Data provided Start Marker

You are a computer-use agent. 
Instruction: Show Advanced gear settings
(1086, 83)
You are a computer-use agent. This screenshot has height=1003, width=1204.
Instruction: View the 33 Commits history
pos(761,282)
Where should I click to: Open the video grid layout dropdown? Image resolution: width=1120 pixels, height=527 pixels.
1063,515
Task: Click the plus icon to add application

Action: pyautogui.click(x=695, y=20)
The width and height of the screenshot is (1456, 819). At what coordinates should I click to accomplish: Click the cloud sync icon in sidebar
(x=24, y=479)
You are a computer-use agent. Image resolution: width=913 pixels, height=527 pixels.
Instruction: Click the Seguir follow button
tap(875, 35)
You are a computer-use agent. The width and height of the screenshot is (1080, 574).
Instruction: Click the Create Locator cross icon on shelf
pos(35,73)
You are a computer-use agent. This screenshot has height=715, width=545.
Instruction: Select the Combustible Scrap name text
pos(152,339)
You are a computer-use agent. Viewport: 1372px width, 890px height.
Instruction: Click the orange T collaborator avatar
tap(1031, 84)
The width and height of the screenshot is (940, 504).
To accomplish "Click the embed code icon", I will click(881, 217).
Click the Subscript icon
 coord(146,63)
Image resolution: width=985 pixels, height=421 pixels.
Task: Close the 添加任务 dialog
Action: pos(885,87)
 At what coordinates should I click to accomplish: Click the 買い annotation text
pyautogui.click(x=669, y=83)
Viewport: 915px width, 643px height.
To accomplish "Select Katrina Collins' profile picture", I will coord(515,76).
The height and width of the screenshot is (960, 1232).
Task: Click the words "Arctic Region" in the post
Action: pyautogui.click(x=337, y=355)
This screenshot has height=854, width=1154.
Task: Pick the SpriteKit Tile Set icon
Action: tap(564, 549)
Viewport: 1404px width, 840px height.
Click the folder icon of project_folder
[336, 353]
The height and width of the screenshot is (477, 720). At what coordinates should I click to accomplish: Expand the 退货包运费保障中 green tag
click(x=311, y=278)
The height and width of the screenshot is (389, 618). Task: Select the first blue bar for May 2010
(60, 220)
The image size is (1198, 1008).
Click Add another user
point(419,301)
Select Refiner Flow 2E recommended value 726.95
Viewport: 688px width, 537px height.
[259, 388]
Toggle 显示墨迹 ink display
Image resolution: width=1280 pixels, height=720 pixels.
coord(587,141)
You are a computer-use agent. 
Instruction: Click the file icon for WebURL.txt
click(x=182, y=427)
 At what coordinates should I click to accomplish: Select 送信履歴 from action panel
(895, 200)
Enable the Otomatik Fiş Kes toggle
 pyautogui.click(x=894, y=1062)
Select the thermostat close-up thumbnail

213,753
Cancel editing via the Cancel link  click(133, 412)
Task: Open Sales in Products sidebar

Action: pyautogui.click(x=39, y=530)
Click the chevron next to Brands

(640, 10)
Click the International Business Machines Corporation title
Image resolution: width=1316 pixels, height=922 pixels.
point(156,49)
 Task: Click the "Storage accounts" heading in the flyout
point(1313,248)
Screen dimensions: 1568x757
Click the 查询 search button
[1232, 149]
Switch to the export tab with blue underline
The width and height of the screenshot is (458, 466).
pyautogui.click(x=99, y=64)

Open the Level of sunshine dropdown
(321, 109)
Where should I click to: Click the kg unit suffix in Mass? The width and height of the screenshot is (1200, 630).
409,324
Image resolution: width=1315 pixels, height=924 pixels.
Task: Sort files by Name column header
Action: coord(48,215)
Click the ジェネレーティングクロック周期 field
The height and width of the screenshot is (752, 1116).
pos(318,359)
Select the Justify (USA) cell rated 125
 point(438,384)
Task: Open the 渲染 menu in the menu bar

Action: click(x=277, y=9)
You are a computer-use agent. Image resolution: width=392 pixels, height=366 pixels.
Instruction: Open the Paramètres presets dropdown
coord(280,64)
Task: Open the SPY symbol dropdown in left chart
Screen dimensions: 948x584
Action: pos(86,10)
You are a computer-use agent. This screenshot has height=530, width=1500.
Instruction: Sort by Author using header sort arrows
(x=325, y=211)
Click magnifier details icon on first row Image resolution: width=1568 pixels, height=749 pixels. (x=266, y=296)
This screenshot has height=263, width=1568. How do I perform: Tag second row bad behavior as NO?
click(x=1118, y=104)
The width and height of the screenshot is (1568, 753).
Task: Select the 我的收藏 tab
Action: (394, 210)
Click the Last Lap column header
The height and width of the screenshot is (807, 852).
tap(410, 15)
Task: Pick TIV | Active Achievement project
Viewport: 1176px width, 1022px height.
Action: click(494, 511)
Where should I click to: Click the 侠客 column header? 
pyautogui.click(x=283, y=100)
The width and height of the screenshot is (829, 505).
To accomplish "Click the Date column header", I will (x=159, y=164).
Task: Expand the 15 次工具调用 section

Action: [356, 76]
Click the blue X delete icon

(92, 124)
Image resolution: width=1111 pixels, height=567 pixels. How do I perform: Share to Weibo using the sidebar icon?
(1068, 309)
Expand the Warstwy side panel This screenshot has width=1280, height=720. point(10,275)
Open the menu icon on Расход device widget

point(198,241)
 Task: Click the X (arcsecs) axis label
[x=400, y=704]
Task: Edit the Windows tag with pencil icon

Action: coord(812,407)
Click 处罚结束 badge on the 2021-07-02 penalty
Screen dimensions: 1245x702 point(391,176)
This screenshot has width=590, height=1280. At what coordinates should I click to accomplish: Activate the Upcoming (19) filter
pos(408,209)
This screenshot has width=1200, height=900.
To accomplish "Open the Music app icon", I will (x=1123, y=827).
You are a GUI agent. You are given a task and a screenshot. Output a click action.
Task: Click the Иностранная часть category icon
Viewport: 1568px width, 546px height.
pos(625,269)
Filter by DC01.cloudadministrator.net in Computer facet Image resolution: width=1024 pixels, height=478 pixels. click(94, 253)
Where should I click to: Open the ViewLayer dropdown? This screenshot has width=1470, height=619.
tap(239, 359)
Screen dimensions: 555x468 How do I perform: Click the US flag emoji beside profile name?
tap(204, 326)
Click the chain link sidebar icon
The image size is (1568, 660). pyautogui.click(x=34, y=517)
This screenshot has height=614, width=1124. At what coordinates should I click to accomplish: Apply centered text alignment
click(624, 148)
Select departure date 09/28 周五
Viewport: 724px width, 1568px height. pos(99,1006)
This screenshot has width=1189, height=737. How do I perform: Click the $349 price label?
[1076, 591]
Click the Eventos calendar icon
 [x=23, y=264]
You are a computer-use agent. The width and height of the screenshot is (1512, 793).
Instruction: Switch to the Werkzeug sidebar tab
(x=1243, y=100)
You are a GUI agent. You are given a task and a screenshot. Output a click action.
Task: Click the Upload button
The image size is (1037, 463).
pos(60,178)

Data provided End Marker

Send back each record exactly, and include them all.

You are a computer-use agent. 
Instruction: Show Advanced gear settings
(1086, 83)
You are a computer-use agent. This screenshot has height=1003, width=1204.
Instruction: View the 33 Commits history
pos(761,282)
Where should I click to: Open the video grid layout dropdown? Image resolution: width=1120 pixels, height=527 pixels.
1063,515
Task: Click the plus icon to add application

Action: pyautogui.click(x=695, y=20)
The width and height of the screenshot is (1456, 819). At what coordinates should I click to accomplish: Click the cloud sync icon in sidebar
(x=24, y=479)
You are a computer-use agent. Image resolution: width=913 pixels, height=527 pixels.
Instruction: Click the Seguir follow button
tap(875, 35)
You are a computer-use agent. The width and height of the screenshot is (1080, 574).
Instruction: Click the Create Locator cross icon on shelf
pos(35,73)
You are a computer-use agent. This screenshot has height=715, width=545.
Instruction: Select the Combustible Scrap name text
pos(152,339)
You are a computer-use agent. Viewport: 1372px width, 890px height.
Instruction: Click the orange T collaborator avatar
tap(1031, 84)
The width and height of the screenshot is (940, 504).
To accomplish "Click the embed code icon", I will click(881, 217).
Click the Subscript icon
 coord(146,63)
Image resolution: width=985 pixels, height=421 pixels.
Task: Close the 添加任务 dialog
Action: pos(885,87)
 At what coordinates should I click to accomplish: Click the 買い annotation text
pyautogui.click(x=669, y=83)
Viewport: 915px width, 643px height.
To accomplish "Select Katrina Collins' profile picture", I will coord(515,76).
The height and width of the screenshot is (960, 1232).
Task: Click the words "Arctic Region" in the post
Action: pyautogui.click(x=337, y=355)
This screenshot has height=854, width=1154.
Task: Pick the SpriteKit Tile Set icon
Action: tap(564, 549)
Viewport: 1404px width, 840px height.
Click the folder icon of project_folder
[336, 353]
The height and width of the screenshot is (477, 720). At what coordinates should I click to accomplish: Expand the 退货包运费保障中 green tag
click(x=311, y=278)
The height and width of the screenshot is (389, 618). Task: Select the first blue bar for May 2010
(60, 220)
The image size is (1198, 1008).
Click Add another user
point(419,301)
Select Refiner Flow 2E recommended value 726.95
Viewport: 688px width, 537px height.
[259, 388]
Toggle 显示墨迹 ink display
Image resolution: width=1280 pixels, height=720 pixels.
coord(587,141)
You are a computer-use agent. 
Instruction: Click the file icon for WebURL.txt
click(x=182, y=427)
 At what coordinates should I click to accomplish: Select 送信履歴 from action panel
(895, 200)
Enable the Otomatik Fiş Kes toggle
 pyautogui.click(x=894, y=1062)
Select the thermostat close-up thumbnail

213,753
Cancel editing via the Cancel link  click(133, 412)
Task: Open Sales in Products sidebar

Action: pyautogui.click(x=39, y=530)
Click the chevron next to Brands

(640, 10)
Click the International Business Machines Corporation title
Image resolution: width=1316 pixels, height=922 pixels.
point(156,49)
 Task: Click the "Storage accounts" heading in the flyout
point(1313,248)
Screen dimensions: 1568x757
Click the 查询 search button
[1232, 149]
Switch to the export tab with blue underline
The width and height of the screenshot is (458, 466).
pyautogui.click(x=99, y=64)

Open the Level of sunshine dropdown
(321, 109)
Where should I click to: Click the kg unit suffix in Mass? The width and height of the screenshot is (1200, 630).
409,324
Image resolution: width=1315 pixels, height=924 pixels.
Task: Sort files by Name column header
Action: coord(48,215)
Click the ジェネレーティングクロック周期 field
The height and width of the screenshot is (752, 1116).
pos(318,359)
Select the Justify (USA) cell rated 125
 point(438,384)
Task: Open the 渲染 menu in the menu bar

Action: click(x=277, y=9)
You are a computer-use agent. Image resolution: width=392 pixels, height=366 pixels.
Instruction: Open the Paramètres presets dropdown
coord(280,64)
Task: Open the SPY symbol dropdown in left chart
Screen dimensions: 948x584
Action: pos(86,10)
You are a computer-use agent. This screenshot has height=530, width=1500.
Instruction: Sort by Author using header sort arrows
(x=325, y=211)
Click magnifier details icon on first row Image resolution: width=1568 pixels, height=749 pixels. (x=266, y=296)
This screenshot has height=263, width=1568. How do I perform: Tag second row bad behavior as NO?
click(x=1118, y=104)
The width and height of the screenshot is (1568, 753).
Task: Select the 我的收藏 tab
Action: (394, 210)
Click the Last Lap column header
The height and width of the screenshot is (807, 852).
tap(410, 15)
Task: Pick TIV | Active Achievement project
Viewport: 1176px width, 1022px height.
Action: click(494, 511)
Where should I click to: Click the 侠客 column header? 
pyautogui.click(x=283, y=100)
The width and height of the screenshot is (829, 505).
To accomplish "Click the Date column header", I will (x=159, y=164).
Task: Expand the 15 次工具调用 section

Action: [356, 76]
Click the blue X delete icon

(92, 124)
Image resolution: width=1111 pixels, height=567 pixels. How do I perform: Share to Weibo using the sidebar icon?
(1068, 309)
Expand the Warstwy side panel This screenshot has width=1280, height=720. point(10,275)
Open the menu icon on Расход device widget

point(198,241)
 Task: Click the X (arcsecs) axis label
[x=400, y=704]
Task: Edit the Windows tag with pencil icon

Action: coord(812,407)
Click 处罚结束 badge on the 2021-07-02 penalty
Screen dimensions: 1245x702 point(391,176)
This screenshot has width=590, height=1280. At what coordinates should I click to accomplish: Activate the Upcoming (19) filter
pos(408,209)
This screenshot has width=1200, height=900.
To accomplish "Open the Music app icon", I will (x=1123, y=827).
You are a GUI agent. You are given a task and a screenshot. Output a click action.
Task: Click the Иностранная часть category icon
Viewport: 1568px width, 546px height.
pos(625,269)
Filter by DC01.cloudadministrator.net in Computer facet Image resolution: width=1024 pixels, height=478 pixels. click(94, 253)
Where should I click to: Open the ViewLayer dropdown? This screenshot has width=1470, height=619.
tap(239, 359)
Screen dimensions: 555x468 How do I perform: Click the US flag emoji beside profile name?
tap(204, 326)
Click the chain link sidebar icon
The image size is (1568, 660). pyautogui.click(x=34, y=517)
This screenshot has height=614, width=1124. At what coordinates should I click to accomplish: Apply centered text alignment
click(624, 148)
Select departure date 09/28 周五
Viewport: 724px width, 1568px height. pos(99,1006)
This screenshot has width=1189, height=737. How do I perform: Click the $349 price label?
[1076, 591]
Click the Eventos calendar icon
 [x=23, y=264]
You are a computer-use agent. The width and height of the screenshot is (1512, 793).
Instruction: Switch to the Werkzeug sidebar tab
(x=1243, y=100)
You are a GUI agent. You are given a task and a screenshot. Output a click action.
Task: Click the Upload button
The image size is (1037, 463).
pos(60,178)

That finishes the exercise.